Il bene comune come principio di riferimento dell’agire sociale trova la sua motivazione nella circostanza che la persona umana deve essere intesa come un fine e non come un mezzo, in quanto ogni forma di collettività (società) esiste solo perché “prima” vi è la persona e, a sua volta, quest’ultima è ontologicamente un essere sociale in quanto nasce da altri, è inizialmente accudita da altri e, successivamente nella normalità dei casi, ha necessità di relazionarsi con altri. Proprio per dare consistenza all’esigenza di socialità è necessario che prima e durante il relazionarsi della persona con gli altri si generino valori (beni) condivisi, altrimenti l’ordine delle reciproche relazioni degenera in contrapposizioni, in rotture e in prevaricazioni.
Dal che possiamo derivarne che la ricerca di valori condivisi è un’esigenza naturale e, quindi, un bene comune, ovvero si sostanzia in un’esigenza di giustizia naturale che ha come misura l’equità dei risultati. L’equità, infatti, deve essere intesa come un’applicazione della legge naturale in un prestabilita congiuntura. La legge naturale permette all’uomo di scoprirsi come essere morale in quanto in lui è connaturato (è nel “cuore”) l’imperativo che è occorre fare il bene ed evitare il male così come si legge nella lettera ai Romani: “Quando i pagani… per natura agiscono secondo la legge… dimostrano che quanto la legge esige è scritto nei loro cuori”.
Il bene comune come strumento di equità diviene così una sorta di “testimone della coscienza” (Giovanni Paolo II) che, alla luce della legge naturale, si trasforma in un giudizio pratico su ciò che è possibile o meno fare e per giudicare le azioni messe in essere, giacché “la regola della vita associativa è la forza normativa che esercita la verità circa il bene comune nei confronti della libertà di ogni associato. Se non esistesse un bene comune, inevitabilmente il diritto, la norma non sarebbe alla fine che l’imposizione del più forte sul più debole” (C. Caffarra).
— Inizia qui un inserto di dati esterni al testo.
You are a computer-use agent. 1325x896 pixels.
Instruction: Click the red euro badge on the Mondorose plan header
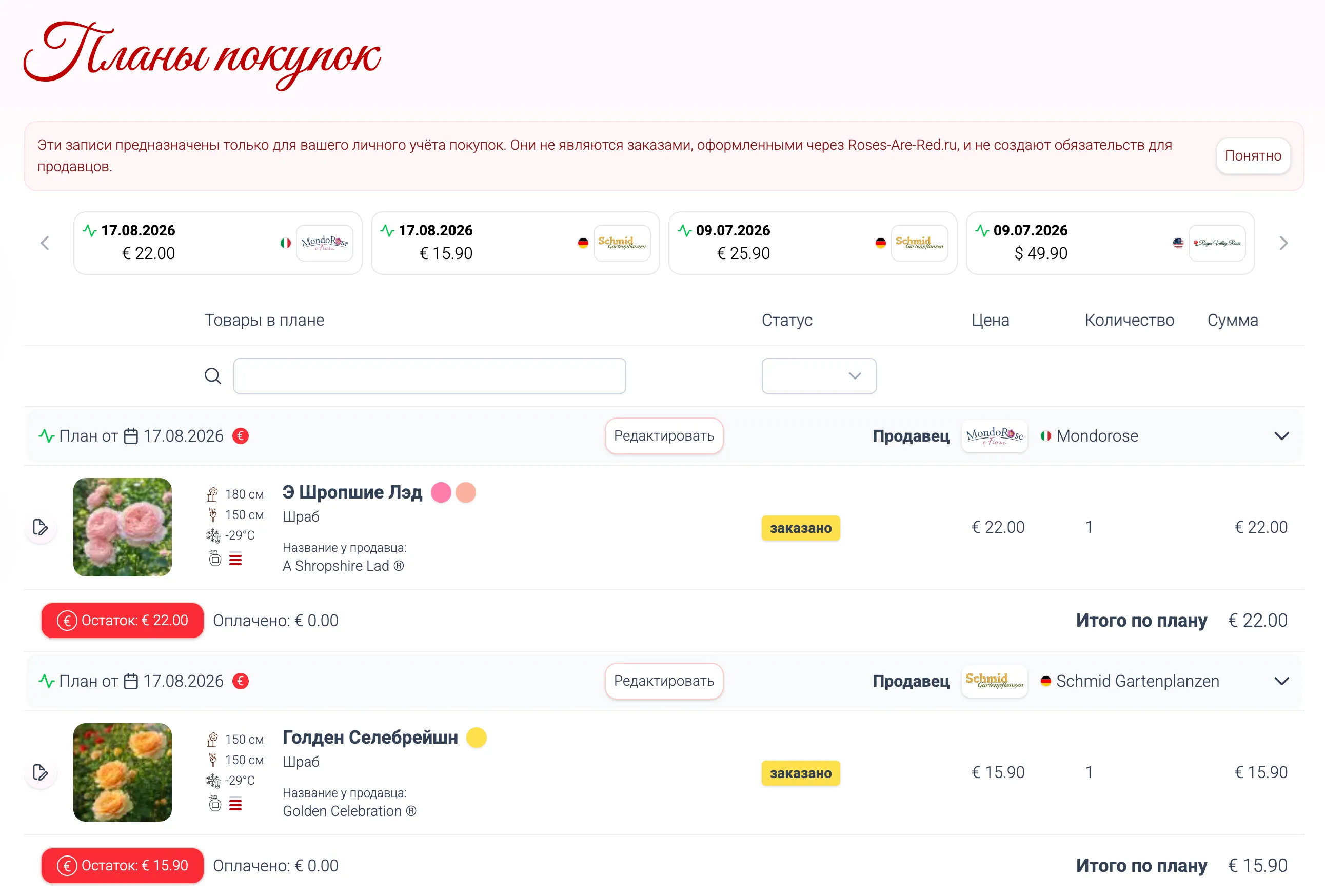coord(241,436)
L’equità, infatti, non si riporta solo all’astrattezza della cosa giusta, ma va oltre per osservare attentamente la realtà anche attraverso gli occhi del “cuore”, ovvero di quell’a priori che ci permette di effettuare un ragionamento e ci costringe ad esprimere un giudizio morale sulla realtà come atto testimoniale della coscienza. Quando si abbandona “il dire del cuore” si mette in essere una posizione tipicamente riduzionista che non tiene presente tutti i fattori in gioco e per questo non completamente ragionevole in quanto sfugge alla complessità del reale e, di conseguenza, non è in grado di dare risposte soddisfacenti.
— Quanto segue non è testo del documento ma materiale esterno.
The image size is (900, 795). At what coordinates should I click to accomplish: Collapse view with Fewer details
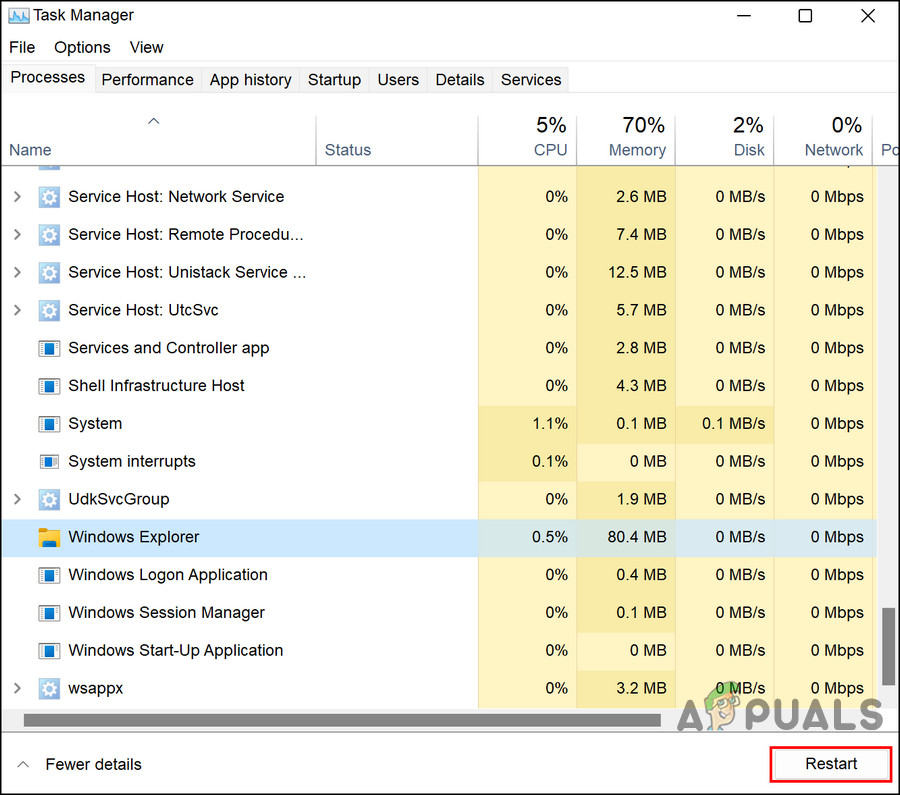[80, 765]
Queste azioni, infatti, sono carenti di pietas, di compartecipazione, ovvero di interesse vero per la collettività; esse, spesso, sono radicate nel pre-giudizio ideologico che ha la pretesa di assolutizzare la sua parzialità riducendo forzosamente la complessità del reale ad un suo comodo progetto lineare. L’ideologia, spesso, tacita la legge naturale riducendola a mero preconcetto e la trascura anche nella formulazione del diritto positivo, rendendo, così, la stessa norma destinata a governare la realtà non solutiva della domanda che sortisce dalla complessità del reale. Noi, invece, siamo convinti che solo il rispetto della legge naturale genera soluzioni che soddisfino contemporaneamente il bene del singolo e della collettività. Il bene comune si esprime tramite il talento di ciascuno non solo nell’interesse proprio, ma avendo cura dell’interesse degli altri, esso è attento agli effetti che produce ed è pronto a rendere eque che le condizioni che genera.
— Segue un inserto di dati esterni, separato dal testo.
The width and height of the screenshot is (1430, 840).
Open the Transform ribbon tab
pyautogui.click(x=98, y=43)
Nella Prima lettera ai Corinzi si legge: “A ciascuno è data una manifestazione particolare dello Spirito per il bene comune”. Il che sottolinea che “ciò che è mio” trova la sua verità ultima e piena, quando viene utilizzato avendo cura della destinazione universale dei beni per il quale la proprietà non è un fine bensì un mezzo. Dal che sortisce che il bene comune non “è ricercato per se stesso, ma per le persone che fanno parte della comunità sociale e che solo in essa possono realmente e più eticamente conseguire il loro bene” (Caritas in veritate,7). Il bene comune è di tutti e di ciascuno, ma, in ogni caso, resta comune l’impegno di soluzione. Questo è talmente vero che se il fondamento di ciascuna azione sociale non fosse il bene comune, allora sarebbe potenzialmente foriera di ingiustizia e solleciterebbe le diversità tra gli uomini e gli aggregati. Il non postulare il bene comune è foriero di ogni tornaconto e prevaricazione.
Quando la libertà è condizionata dal tornaconto e, quindi, dall’assenza di attenzione (apertura) verso l’altro, allora si origina disuguaglianza, si crea ingiustizia e si incunea la separazione sociale, in quanto prevale “un attaccamento a se stesso per non dire un ripiegamento su di sé finanziario ed economico che implica al tempo stesso errore intellettuale e una deviazione bassa e immorale dei sentimenti e della volontà” (Pio XII).